In dem dieser Entscheidung des Verfassungsgerichtshofes unmittelbar nachfolgenden Erkenntnis vom , 2001/14/0054, und in zahlreichen späteren Judikaten hat der Verwaltungsgerichtshof festgestellt, dass das in § 22 Z 2 Teilstrich 2 EStG 1988 für wesentlich beteiligte Gesellschafter normierte Vorliegen "sonst aller Merkmale eines Dienstverhältnisses" vor allem auf folgende Kriterien abstellt: die Eingliederung in den geschäftlichen Organismus der Kapitalgesellschaft und das Fehlen eines Unternehmerrisikos. Von Bedeutung ist auch noch das Vorliegen einer laufenden (wenn auch nicht notwendig monatlichen) Entlohnung.

Schließlich ist der Verwaltungsgerichtshof in seinem Erkenntnis vom , 2003/13/0018, in einem nach § 13 Abs.1 Z 1 VwGG gebildeten Senat von dieser Rechtssprechung insoweit abgegangen, dass er die Feststellung, ob "sonst alle Merkmale eines Dienstverhältnisses" vorliegen, nur mehr auf die gesetzliche Definition eines steuerrechtlichen Dienstverhältnisses in § 47 Abs. 2 EStG 1988 stützt. Da in dieser Legaldefinition das steuerrechtliche Dienstverhältnis lediglich durch zwei Merkmale, nämlich die Weisungsgebundenheit einerseits und die Eingliederung in den geschäftlichen Organismus des Betriebes andererseits umschrieben ist, kommt es nach Ausklammerung der Weisungsgebundenheit nur mehr darauf an, ob diese Eingliederung in den geschäftlichen Organismus gegeben ist. Den anderen Merkmalen kann nur in solchen Fällen Bedeutung zukommen, in denen die Eingliederung nicht klar zu erkennen wäre.

......

→ **AUFGABENSTELLUNG**:
Schreib aus dem Text zur Steuerpflicht wesentlich beteiligter Gesellschafter die Stelle von „Schließlich ist der“ bis einschließlich „zu erkennen wäre.“ wortgetreu ab.

......

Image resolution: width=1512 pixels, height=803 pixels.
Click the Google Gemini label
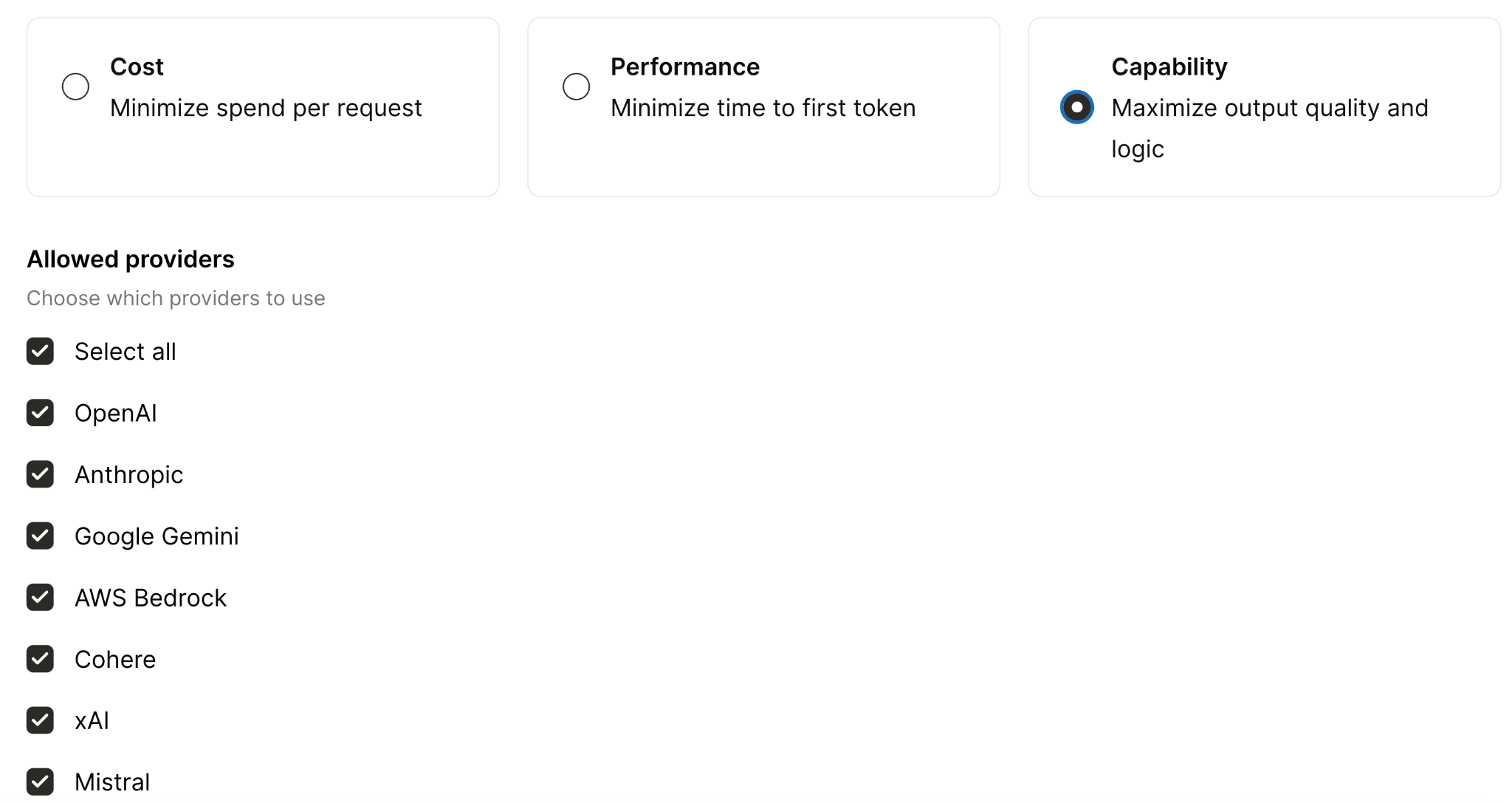(x=156, y=536)
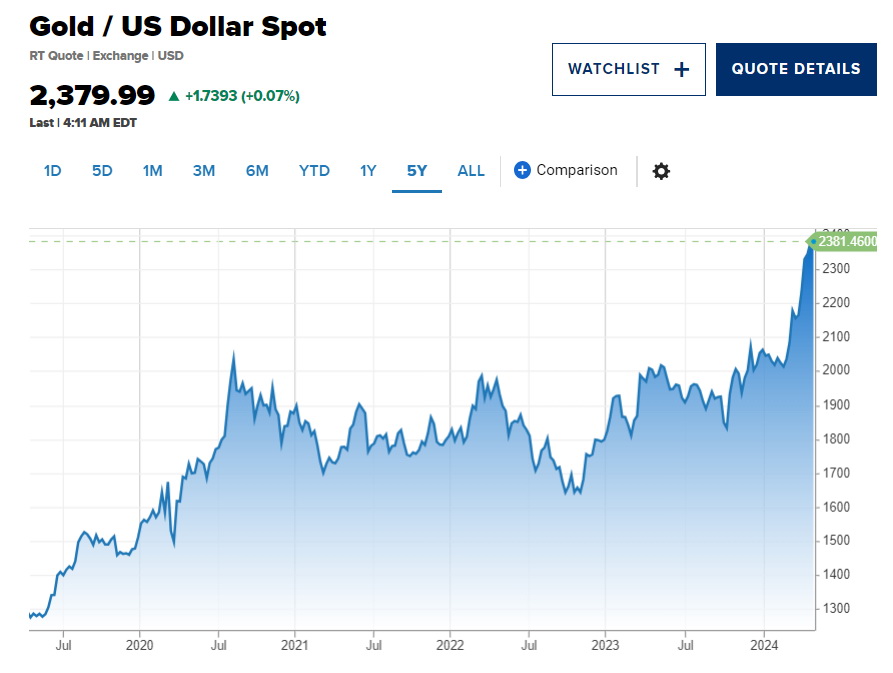Click the 2023 marker on the time axis
This screenshot has height=673, width=893.
point(605,645)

......

→ **LÖSUNG**:
Schließlich ist der Verwaltungsgerichtshof in seinem Erkenntnis vom , 2003/13/0018, in einem nach § 13 Abs.1 Z 1 VwGG gebildeten Senat von dieser Rechtssprechung insoweit abgegangen, dass er die Feststellung, ob "sonst alle Merkmale eines Dienstverhältnisses" vorliegen, nur mehr auf die gesetzliche Definition eines steuerrechtlichen Dienstverhältnisses in § 47 Abs. 2 EStG 1988 stützt. Da in dieser Legaldefinition das steuerrechtliche Dienstverhältnis lediglich durch zwei Merkmale, nämlich die Weisungsgebundenheit einerseits und die Eingliederung in den geschäftlichen Organismus des Betriebes andererseits umschrieben ist, kommt es nach Ausklammerung der Weisungsgebundenheit nur mehr darauf an, ob diese Eingliederung in den geschäftlichen Organismus gegeben ist. Den anderen Merkmalen kann nur in solchen Fällen Bedeutung zukommen, in denen die Eingliederung nicht klar zu erkennen wäre.